- Task A:
Rewrite the passage on Story of Yanxi Palace from "Distributed in more" down to "Bureau (Episode 1–7)", changing "iQIYI" to "the streaming service".
- Task B:
Continue the article on the television series Story of Yanxi Palace, picking up after its last sentence.

- Extract provided:
• • • • • • •

2019 Chinese historical series

Story of Yanxi Palace (延禧攻略 (Yánxǐgōnglüè)) is a 2018 Chinese television series created by Yu Zheng for iQIYI. Starring Wu Jinyan, Charmaine Sheh, Qin Lan and Nie Yuan, the series aired on iQIYI from July 19, 2018 to August 26, 2018. The series recounts the struggles of a palace maid in the court of the Qianlong Emperor.

Distributed in more than 70 markets worldwide, Story of Yanxi Palace became a huge hit across Asia, catapulting Wu Jinyan and Xu Kai to stardom and revitalizing the careers of Qin Lan and Charmaine Sheh. It was the most googled TV show in the world in 2018, despite Google being blocked in Mainland China, and was streamed over 15 billion times on iQIYI that year. A spin-off/sequel titled Yanxi Palace: Princess Adventures was released on Netflix on December 31, 2019.

==Plot==
Embroidery Bureau (Episode 1–7)

During the Qing dynasty, Wei Yingluo enters the court of the Qianlong Emperor as an embroidery maid to secretly investigate her older sister Wei Yingning's mysterious death. Yingluo survives the machinations of other embroidery maids jealous of her skills and impresses Empress Fuca with her wit.

Changchun Palace I (Episode 8–27)

At first believing the imperial guard Fuca Fuheng to be the prime suspect, Yingluo schemes to approach his older sister, the Empress Fuca, and succeeds in getting transferred from the Embroidery Bureau to Changchun Palace. Yingluo serves the Empress together with head palace maids Erqing and Mingyu, where she eventually becomes a trusted confidante of the Empress and learns that the Fuca siblings are innocent of the crime. Yingluo and Fuheng also fall for each other in the meantime.

Yingluo eventually catches the attention of the Emperor himself. Although she is not of noble birth and illiterate, the Empress teaches her how to read and write, as well as the proper etiquette and mannerisms for noblewomen. The Empress also saves her several times from punishment for probing too deeply into her sister's death. In turn, Yingluo helps the Empress survive a series of schemes by her rivals. The two develop a close friendship.

Over time, Yingluo discovers that her sister was raped by Prince He, the fifth son of the late Yongzheng Emperor and a younger half-brother of the current Emperor. To cover up the crime, the Prince's mother, Consort Dowager Yu ordered Yingning to be put to death. Yingluo hatches a plot that leads to Consort Dowager Yu's death by a lightning strike.

• • • • • • •

- Given records:
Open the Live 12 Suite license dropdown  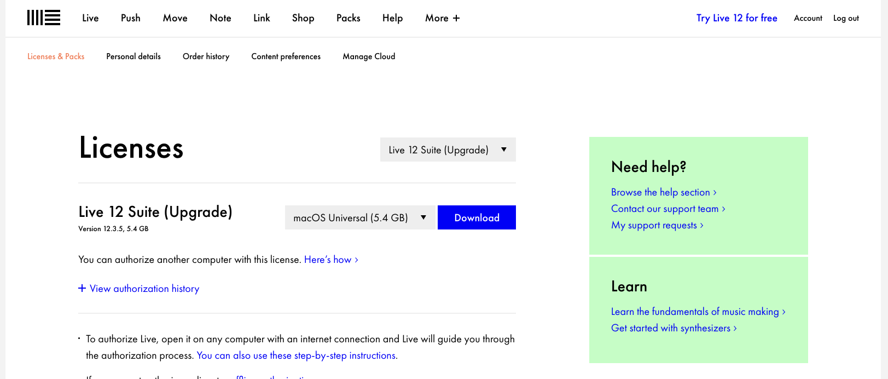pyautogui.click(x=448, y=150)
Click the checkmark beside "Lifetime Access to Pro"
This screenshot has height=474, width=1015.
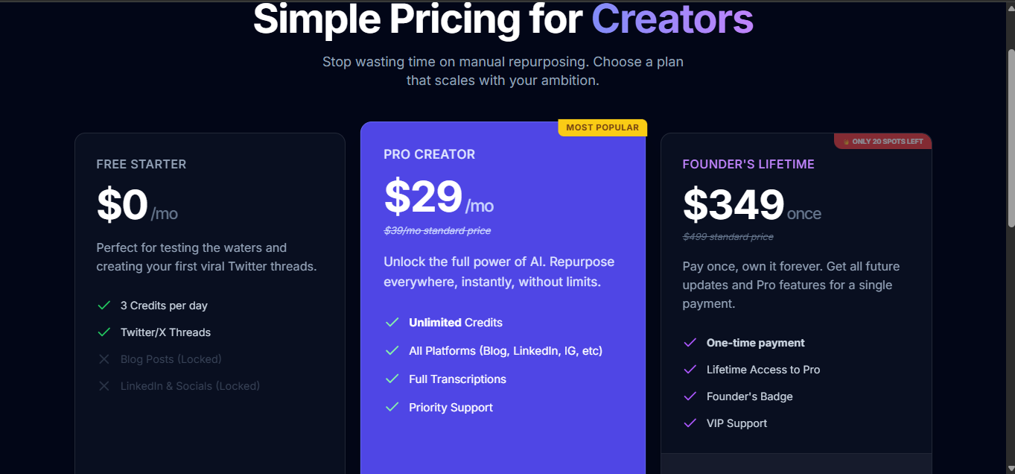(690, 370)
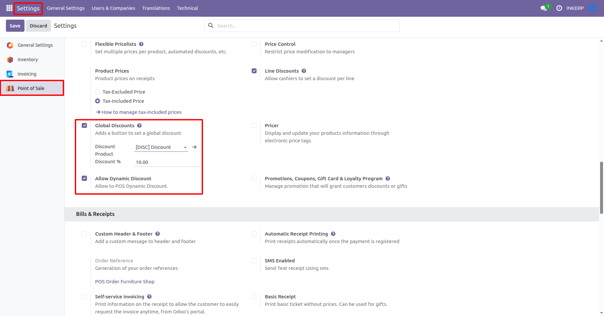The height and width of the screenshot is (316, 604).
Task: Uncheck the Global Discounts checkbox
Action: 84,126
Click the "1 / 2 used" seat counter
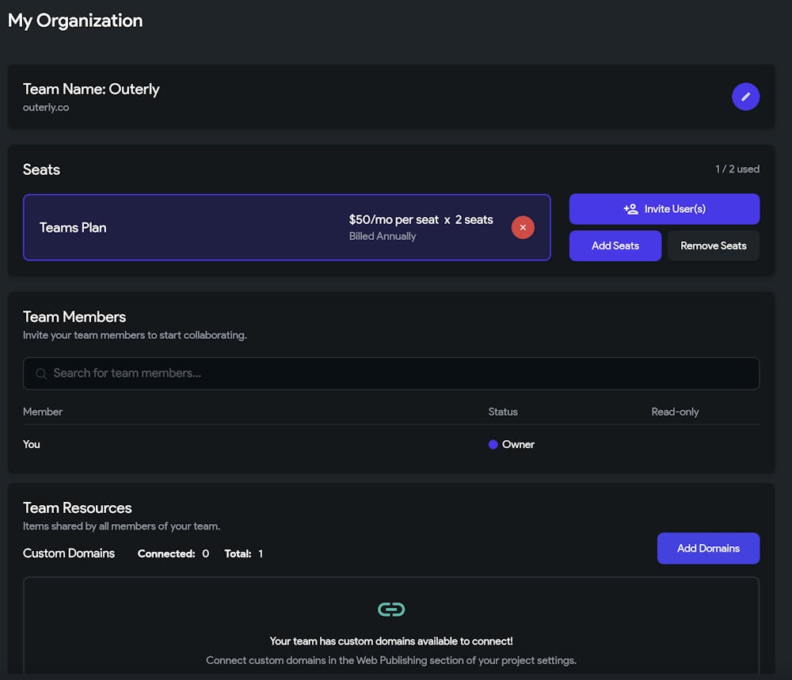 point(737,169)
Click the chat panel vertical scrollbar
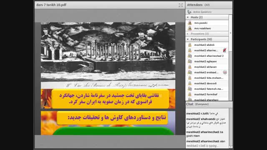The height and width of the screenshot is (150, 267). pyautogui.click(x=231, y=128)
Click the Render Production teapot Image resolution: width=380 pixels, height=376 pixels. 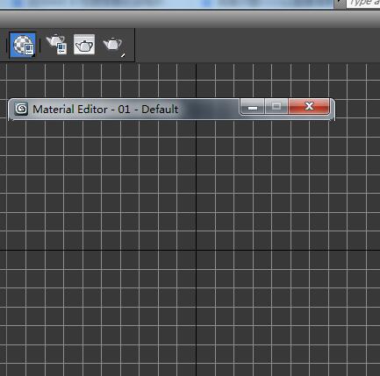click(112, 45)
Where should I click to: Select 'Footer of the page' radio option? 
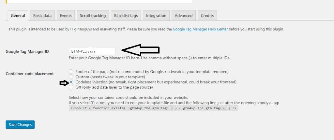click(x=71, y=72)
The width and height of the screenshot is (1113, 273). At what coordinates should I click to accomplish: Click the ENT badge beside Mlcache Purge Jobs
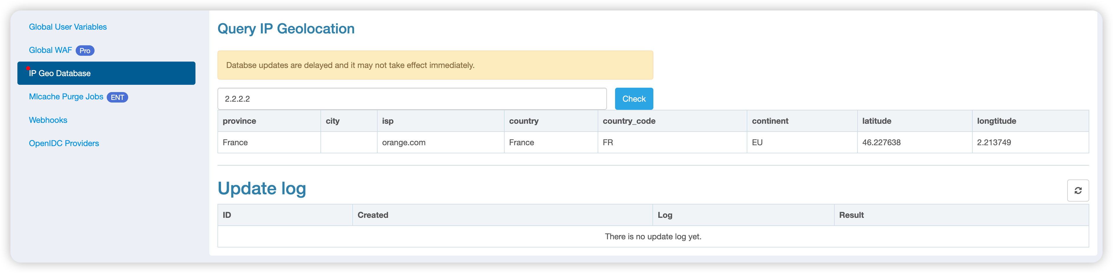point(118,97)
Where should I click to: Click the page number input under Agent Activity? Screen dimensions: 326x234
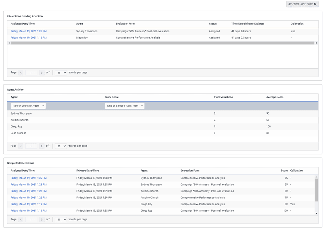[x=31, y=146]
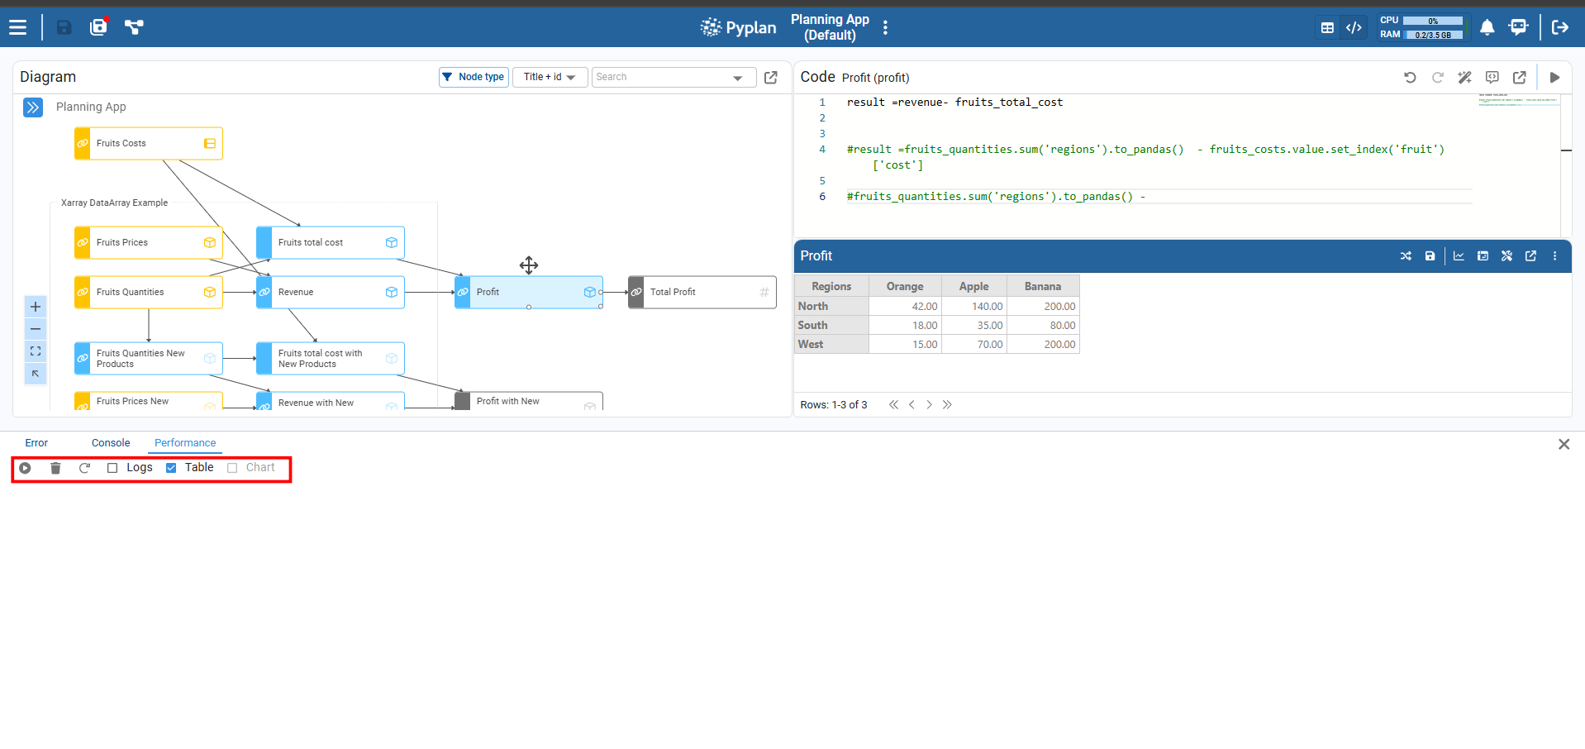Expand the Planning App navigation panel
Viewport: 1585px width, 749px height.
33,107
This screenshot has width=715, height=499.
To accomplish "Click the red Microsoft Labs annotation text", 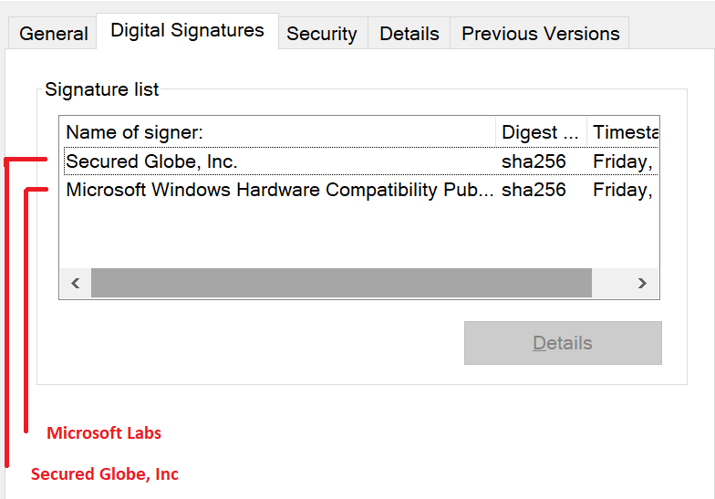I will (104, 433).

• • • • • • •

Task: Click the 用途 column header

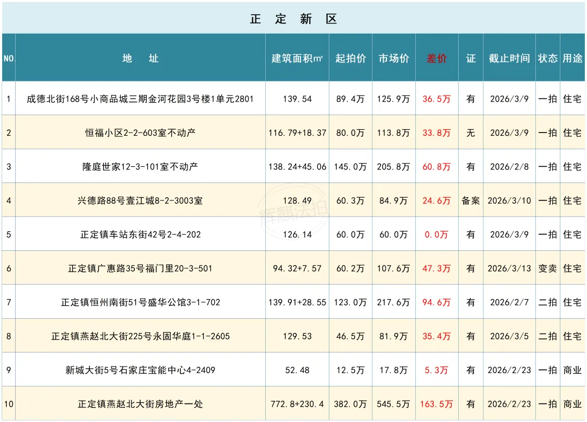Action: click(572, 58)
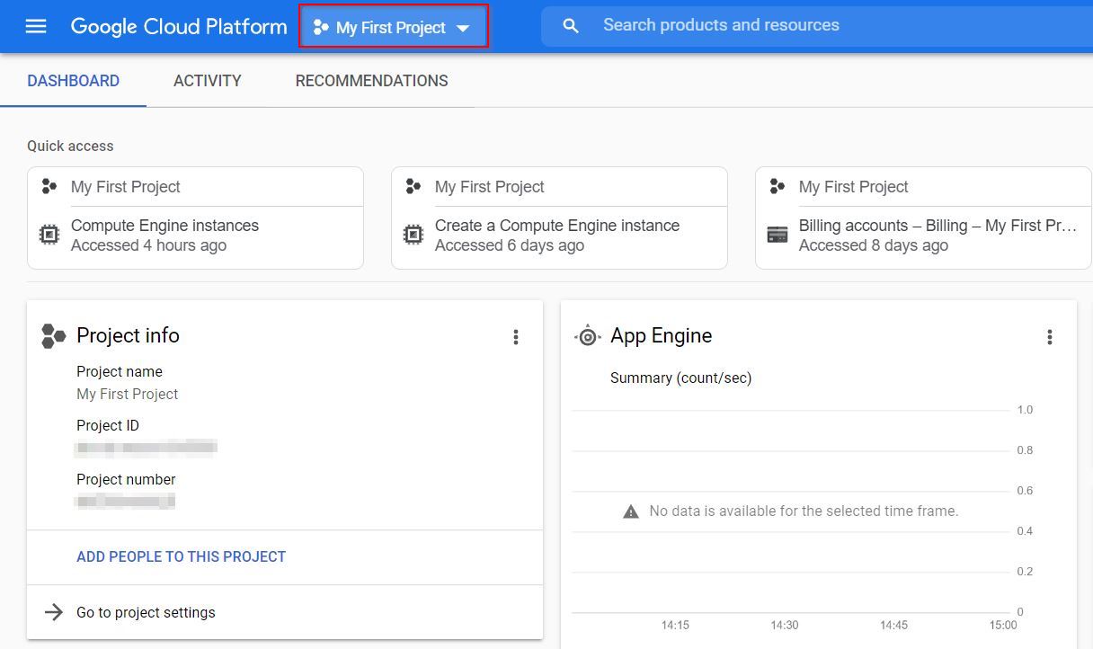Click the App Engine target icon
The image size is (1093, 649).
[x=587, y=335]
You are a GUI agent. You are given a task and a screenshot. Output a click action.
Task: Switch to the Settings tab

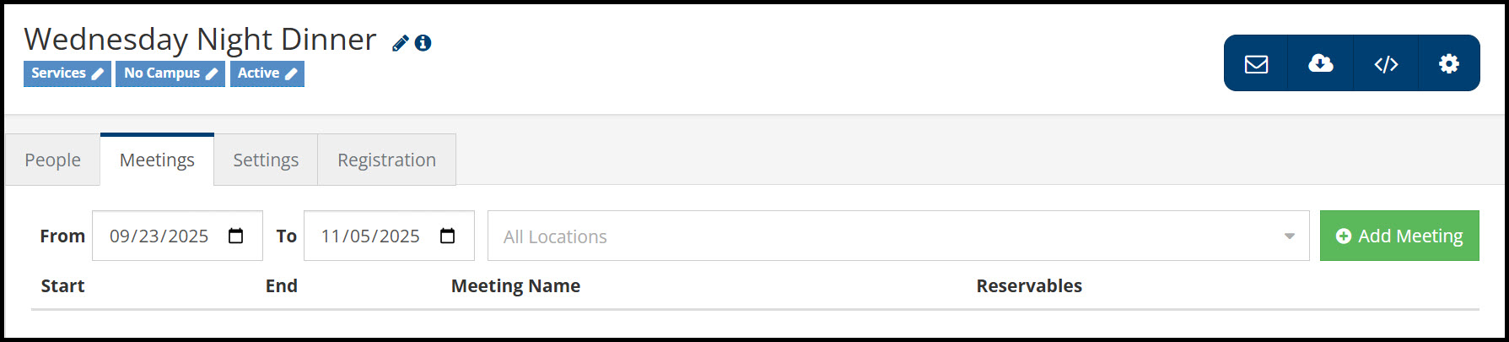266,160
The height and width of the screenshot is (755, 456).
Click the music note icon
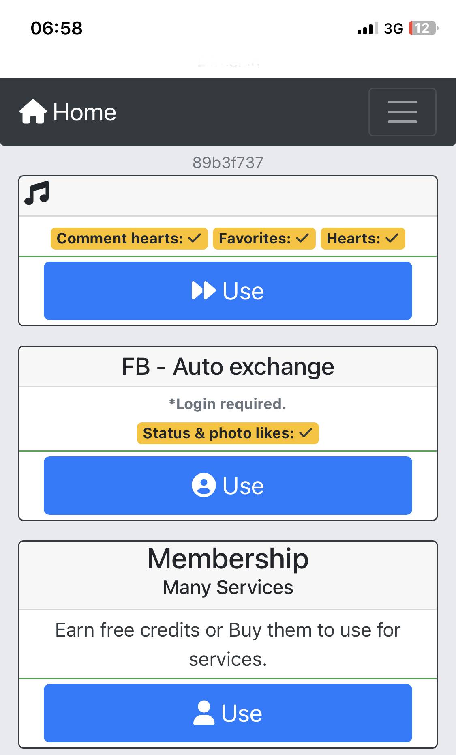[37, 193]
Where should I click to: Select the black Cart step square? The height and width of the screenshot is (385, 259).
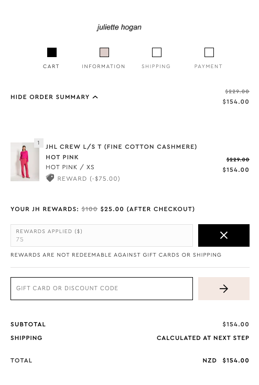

• • • • • • •

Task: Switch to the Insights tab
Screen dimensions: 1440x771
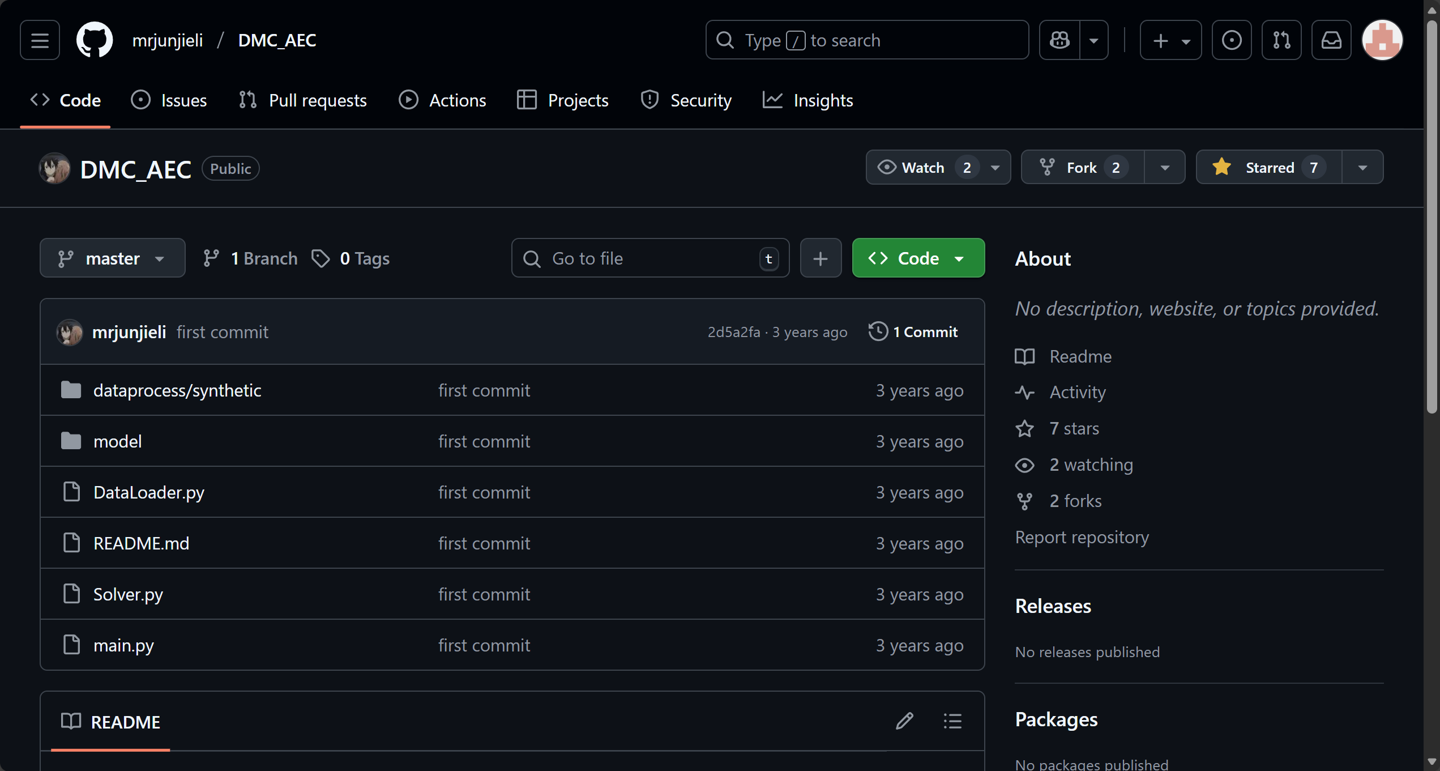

• • • • • • •

- Response A:
Distributed in more than 70 markets worldwide, Story of Yanxi Palace became a huge hit across Asia, catapulting Wu Jinyan and Xu Kai to stardom and revitalizing the careers of Qin Lan and Charmaine Sheh. It was the most googled TV show in the world in 2018, despite Google being blocked in Mainland China, and was streamed over 15 billion times on the streaming service that year. A spin-off/sequel titled Yanxi Palace: Princess Adventures was released on Netflix on December 31, 2019.

==Plot==
Embroidery Bureau (Episode 1–7)

- Response B:
Hard Labour Department (Episode 28–36)

The Empress feigns anger over Yingluo's actions and banishes her to the Hard Labor Department, allowing her to escape a potentially more severe punishment from the Emperor. There, Yingluo befriends a conniving eunuch, Yuan Chunwang.

Without Yingluo, the Empress falls victim to the machinations of Noble Consort Gao, which puts her in a coma. News reaches Yingluo, who visits the Empress' chamber to care for her. Her devotion, quick wit and defiance attracts the Emperor. Developing an infatuation, he forbids Fuheng and Yingluo from marrying, pointing to Yingluo's lowly origins and cunning character. Despite this, Fuheng persists in his feelings. However, when Yingluo faces a death sentence after being schemed against by the jealous Consort Chun, Fuheng backs down to appease the Emperor and agrees to marry Erqing, breaking Yingluo's heart.

Meanwhile, Consort Xian leverages on Yingluo's plan to avenge the Empress and eventually drives Noble Consort Gao to commit suicide. Consort Chun, scorned by her unrequited longtime infatuation with Fuheng, turns away from Fuheng and Empress Fuca. Instigated by the now Noble Consort Xian, who manages the Imperial Harem while Empress Fuca lies in a coma, Consort Chun successfully strives to become the Emperor's new favourite, and bears the sixth prince, Yongrong.
Empress Fuca awakes from her coma, but is unable to walk anymore. She pleads with the Emperor to revoke his decision that Fuheng and Erqing are to marry, but to no avail. The Emperor relents on his tough stance towards Yingluo and allows her to return to Empress Fuca's side.

Changchun Palace II (Episode 37–40)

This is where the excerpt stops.